Genome-wide association mapping in safflower (Carthamus tinctorius L.) for genetic dissection of drought tolerance using DArTseq markers

Abstract

Understanding the genetic basis of drought tolerance in safflower (Carthamus tinctorius L.) is essential for developing resilient varieties. In this study, we performed a genome-wide association study (GWAS) using DArTseq markers to identify marker-trait associations (MTAs) linked to drought tolerance across 90 globally diverse safflower genotypes. These genotypes were evaluated under both rainfed (drought) and irrigated conditions over three consecutive years (2016-2018). Significant variation in seed yield and morphological traits was observed between genotypes and across environments, with notably reduced performance under rainfed conditions. A total of 66 MTAs were identified for key agronomic traits, including seed yield, 1000-seed weight, number of heads per plant, and days to maturity, with 45 MTAs showing significant associations with the stress-tolerance index (STI). Twelve MTAs were consistently detected across both stress and non-stress conditions, suggesting stable loci for breeding applications. BLAST searches indicated that several identified markers corresponded to genes involved in abiotic stress response, including biotin carboxylase, serine/threonine-protein kinase, and zinc finger domain proteins. The clustering of genotypes based on drought-tolerance coefficient (DC) and STI values grouped genotypes into drought-susceptible and drought-tolerant categories, with no strong correlation to geographic origin. These findings provide valuable insights into the genetic architecture of drought tolerance in safflower and highlight candidate loci for marker-assisted selection, supporting the development of drought-resilient varieties.

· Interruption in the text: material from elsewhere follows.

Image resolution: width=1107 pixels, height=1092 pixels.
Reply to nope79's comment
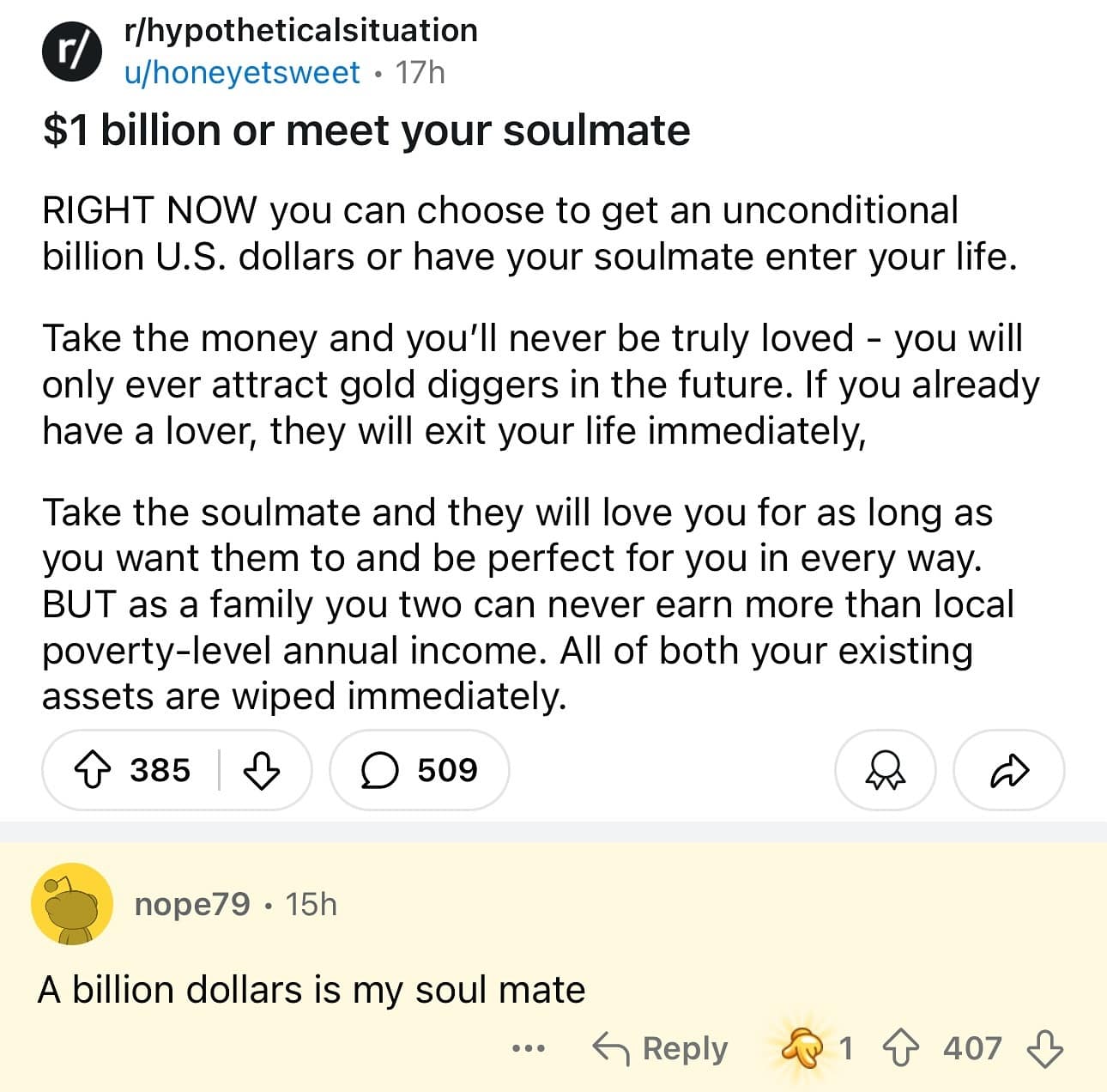pos(661,1049)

Keywords: DArTseq; Drought; GWAS; Safflower.

Fig. 1

Correlation coefficients between seed yield and agro-morphological traits under irrigated (a), and rainfed condition (b) based on BLUE value of the measured traits of 3 years from 2016–2018. *significance at level of 0.05; **significance at level of 0.01; ***significance at level of 0.001.

Fig. 2

Principal component bi-plot analysis of 90 safflower genotypes grown during three seasons (2016–2018) under the irrigated and rainfed environments.

Fig. 3

Cluster analysis of 90 safflower genotypes under rainfed (a) and irrigated (b) environments based on BLUEs value of seed yield and related traits.

Fig. 4

Cluster analysis of 90 safflower genotypes based on drought-tolerance coefficient (DC) and stress-tolerance index (STI) values. Cluster I, Cluster II, Cluster III and Cluster IV represent different drought resistance levels.

Fig. 5

Heatmap of genomic relationships based on genetic distances (a), Delta K (b), Bayesian model-based genetic structure analysis (c) and neighbor-joining cluster analysis (d) show the three subpopulations in the main population of 90 safflower genotypes based on 7029 DArTSeq markers.

Fig. 6

Circular Manhattan plot representing the markers-traits association for morphological traits in 90 safflower genotypes under supplementary irrigation environment. The trait indicators used for constructing the circular Manhattan plot from outside to inside are TSW, Yp, RWC, PH, OIL, NSH, NHP, HD, DTM and DTF, respectively.

Fig. 7

Circular Manhattan plot representing the markers-traits association for morphological traits in 90 safflower genotypes under rainfed environment. The trait indicators used for constructing the circular Manhattan plot from outside to inside are DTF, DTM, HD, NHP, NSH, OIL, PH, RWC, Ys and TSW, respectively.

Fig. 8

Circular Manhattan plot representing the markers-traits association for STI values of traits. The trait indicators used for constructing the circular Manhattan plot from outside to inside are STI-SY, STI-TSW, STI-RWC, STI-PH, STI-OIL, STI-NSH, STI-NHP, STI-HD, STI-DTM and STI-DTF, respectively.